Saturday, February 16, 2019
Takeaways from “Best Practices in High-Stakes Testing” Conference
On February 7–8, 2019, the National Conference of Bar Examiners and the Law School Admission Council co-hosted a conference entitled “Best Practices in High Stakes Testing: What Legal Educators Need to Know.” The conference consisted of a welcome reception on Thursday evening, three plenary presentations on Friday morning, and a choice of breakout sessions on Friday afternoon.
After Friday’s opening remarks—which included a nod to academic support pioneer Paula Lustbader—psychometrician Gage Kingsbury explained the difference between admissions testing and licensure testing.

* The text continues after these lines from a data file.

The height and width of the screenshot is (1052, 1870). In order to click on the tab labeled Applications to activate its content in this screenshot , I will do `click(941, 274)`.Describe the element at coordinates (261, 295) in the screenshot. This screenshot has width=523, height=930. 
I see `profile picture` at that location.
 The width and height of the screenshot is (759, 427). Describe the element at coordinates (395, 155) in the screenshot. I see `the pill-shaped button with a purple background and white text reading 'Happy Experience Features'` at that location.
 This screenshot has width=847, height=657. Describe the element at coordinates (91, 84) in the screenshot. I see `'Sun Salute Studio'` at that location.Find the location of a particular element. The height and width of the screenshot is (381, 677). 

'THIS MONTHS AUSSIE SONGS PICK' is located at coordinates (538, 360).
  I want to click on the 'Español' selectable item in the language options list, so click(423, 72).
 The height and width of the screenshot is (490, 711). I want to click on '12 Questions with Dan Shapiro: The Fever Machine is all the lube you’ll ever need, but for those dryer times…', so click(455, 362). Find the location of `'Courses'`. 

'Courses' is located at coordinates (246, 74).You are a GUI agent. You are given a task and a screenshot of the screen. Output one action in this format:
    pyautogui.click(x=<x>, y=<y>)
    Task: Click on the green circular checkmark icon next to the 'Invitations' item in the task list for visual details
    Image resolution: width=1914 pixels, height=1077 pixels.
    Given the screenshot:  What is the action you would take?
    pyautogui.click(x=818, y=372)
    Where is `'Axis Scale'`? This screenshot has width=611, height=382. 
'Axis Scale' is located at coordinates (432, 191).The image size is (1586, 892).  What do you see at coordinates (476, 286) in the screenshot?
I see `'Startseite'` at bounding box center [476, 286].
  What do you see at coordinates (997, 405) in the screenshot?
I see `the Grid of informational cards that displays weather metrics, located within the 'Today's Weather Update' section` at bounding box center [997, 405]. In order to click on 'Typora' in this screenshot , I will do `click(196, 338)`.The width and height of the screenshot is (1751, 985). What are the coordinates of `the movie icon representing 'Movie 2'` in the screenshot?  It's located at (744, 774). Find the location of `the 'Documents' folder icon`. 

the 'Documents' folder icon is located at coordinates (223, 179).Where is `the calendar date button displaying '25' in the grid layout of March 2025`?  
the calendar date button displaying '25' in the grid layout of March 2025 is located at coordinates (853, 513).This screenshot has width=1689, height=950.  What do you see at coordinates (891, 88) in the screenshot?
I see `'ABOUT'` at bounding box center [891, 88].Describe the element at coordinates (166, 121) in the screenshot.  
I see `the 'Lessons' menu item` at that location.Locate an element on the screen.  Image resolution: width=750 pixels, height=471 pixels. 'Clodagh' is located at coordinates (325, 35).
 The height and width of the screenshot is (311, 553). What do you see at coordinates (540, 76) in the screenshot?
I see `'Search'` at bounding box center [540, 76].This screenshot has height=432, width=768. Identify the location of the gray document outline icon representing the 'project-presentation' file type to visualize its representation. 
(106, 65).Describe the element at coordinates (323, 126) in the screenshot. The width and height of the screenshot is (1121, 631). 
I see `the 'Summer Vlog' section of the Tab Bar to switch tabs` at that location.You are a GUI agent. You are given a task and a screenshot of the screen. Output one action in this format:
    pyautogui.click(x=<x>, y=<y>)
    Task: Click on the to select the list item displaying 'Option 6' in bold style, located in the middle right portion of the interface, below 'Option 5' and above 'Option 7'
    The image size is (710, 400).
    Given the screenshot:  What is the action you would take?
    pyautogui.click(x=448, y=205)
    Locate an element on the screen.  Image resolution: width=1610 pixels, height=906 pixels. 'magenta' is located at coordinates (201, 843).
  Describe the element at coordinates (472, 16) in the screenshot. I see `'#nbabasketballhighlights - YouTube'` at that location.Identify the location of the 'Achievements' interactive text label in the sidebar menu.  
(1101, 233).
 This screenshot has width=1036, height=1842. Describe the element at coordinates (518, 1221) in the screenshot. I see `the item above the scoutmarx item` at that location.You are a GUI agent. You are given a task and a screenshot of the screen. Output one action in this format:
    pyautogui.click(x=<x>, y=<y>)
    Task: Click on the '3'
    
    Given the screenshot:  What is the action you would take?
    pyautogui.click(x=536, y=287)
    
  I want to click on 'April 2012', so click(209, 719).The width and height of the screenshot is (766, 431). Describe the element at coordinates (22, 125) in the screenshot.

Admissions testing is characterized by its lack of a minimum “passing” score and its need for a high level of reliability across a wide range of performances. (Here, the LSAT.) Meanwhile, a licensure exam typically follows a program of instruction, and includes a pre-identified passing score. In addition, a licensure test must possess a high reliability that the pass/no pass line is properly drawn. (Here, the bar exam.)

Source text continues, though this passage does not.